Weiter braucht es ein entsprechendes Ausbildungsangebot. Dafür sind einerseits die Arbeitgeber oder ganze Branchen verantwortlich. Private Anbieter sind willkommen, aber auch die Fachhochschulen und Universitäten müssen darauf sensibilisiert werden, dass zukünftig Angebote für Arbeitnehmer mit zehn oder zwanzig Jahren Berufserfahrung bereit gehalten werden.
Ein Stolperstein wird die Finanzierung darstellen. Die primäre Verantwortung liegt beim Individuum. Arbeitgeber werden ihren Anteil aus Eigeninteresse dazu beitragen. Aber wir müssen uns daran gewöhnen, dass wir uns während unseres 40 bis 50 Jahre dauernden Berufslebens einige Male neu orientieren und dafür Geld und Zeit aufwenden müssen. Die Finanzen werden aber für viele eine Herausforderung darstellen.
Ich schlage daher folgende Massnahmen vor:
Im Rahmen der zweiten Säule wird eine Unterkonto “Ausbildung” eröffnet. Dieses kann vom Arbeitnehmer jährlich bis zu einem Maximalbetrag steuerpriviligiert geäuffnet werden. Den Arbeitgebern ist es freigestellt, freiwillig, zum Beispiel um die Attraktivität als Arbeitgeber zu erhöhen, auf dieses Konto seiner Arbeitnehmer einzuzahlen. Dieses Geld kann dann steuerfrei für klar definierte Weiterbildungen oder Umschulungen verwendet werden. Wird es bis zur Pensionierung nicht aufgebraucht, fällt es dem normalen Pensionskassenguthaben zu.
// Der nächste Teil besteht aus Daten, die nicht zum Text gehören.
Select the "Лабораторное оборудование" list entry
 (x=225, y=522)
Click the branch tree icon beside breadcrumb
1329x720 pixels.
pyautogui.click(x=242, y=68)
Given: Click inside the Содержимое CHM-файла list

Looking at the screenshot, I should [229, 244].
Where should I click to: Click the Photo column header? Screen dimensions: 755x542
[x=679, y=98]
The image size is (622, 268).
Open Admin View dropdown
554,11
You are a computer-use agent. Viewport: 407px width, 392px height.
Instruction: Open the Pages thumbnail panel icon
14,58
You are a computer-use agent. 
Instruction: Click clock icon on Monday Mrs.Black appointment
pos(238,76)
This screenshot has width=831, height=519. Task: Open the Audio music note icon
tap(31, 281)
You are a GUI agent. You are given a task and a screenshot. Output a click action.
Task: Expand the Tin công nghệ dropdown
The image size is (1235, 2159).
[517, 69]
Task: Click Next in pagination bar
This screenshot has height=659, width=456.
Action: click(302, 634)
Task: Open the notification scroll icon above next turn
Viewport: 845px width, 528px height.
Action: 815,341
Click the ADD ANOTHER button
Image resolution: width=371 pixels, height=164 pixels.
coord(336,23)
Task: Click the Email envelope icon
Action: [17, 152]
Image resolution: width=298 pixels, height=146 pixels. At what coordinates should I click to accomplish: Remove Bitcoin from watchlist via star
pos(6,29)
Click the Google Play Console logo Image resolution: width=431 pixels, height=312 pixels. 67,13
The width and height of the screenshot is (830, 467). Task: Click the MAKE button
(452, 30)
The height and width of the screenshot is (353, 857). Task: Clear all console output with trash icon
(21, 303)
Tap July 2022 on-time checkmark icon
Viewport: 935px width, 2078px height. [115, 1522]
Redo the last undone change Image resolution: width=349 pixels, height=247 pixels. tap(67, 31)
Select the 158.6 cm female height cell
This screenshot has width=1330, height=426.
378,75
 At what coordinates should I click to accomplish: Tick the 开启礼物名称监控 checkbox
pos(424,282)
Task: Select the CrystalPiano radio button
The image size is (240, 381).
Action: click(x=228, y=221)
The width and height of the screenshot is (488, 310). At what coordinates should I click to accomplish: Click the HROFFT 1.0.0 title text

Als Variante ist auch zu prüfen, ob allenfalls bis zu 10% des Sparkapitals für Weiterbildungen verwendet werden darf. Das ist nicht abwegig, sollte doch eine Weiterbildung oder Umschulung eine Weiterbeschäftigung oder gar bessere Position ermöglichen. Als Folge kann das bezogene Kapital wieder kompensiert werden.
Weiter sollte die öffentliche Hand Zugang zu Stipendien oder zinslosen Darlehen für Leute im Berufsleben ermöglichen. Wie bei der Erstausbildung, sollte auch eine Weiterbildung oder Umschulung nicht am Geld scheitern.
Als letzte Idee sei hier die Möglichkeit erwähnt, einen Teil des Ertrages eines im Moment diskutierten Staatsfonds zweckgebunden in einen nationalen Weiterbildungsfonds einfliessen zu lassen. Das wäre sehr gut investiertes Geld.
Was auch immer das gewählte Finanzierungsmodell ist, die Schweiz tut gut daran, sich auf die anstehende dritte industrielle Revolution vorzubereiten. Es wird entscheidend für unseren Wohlstand sein, dass wir auch dann, wenn es um lebenslanges Lernen geht, zu den Bildungsweltmeistern gehören.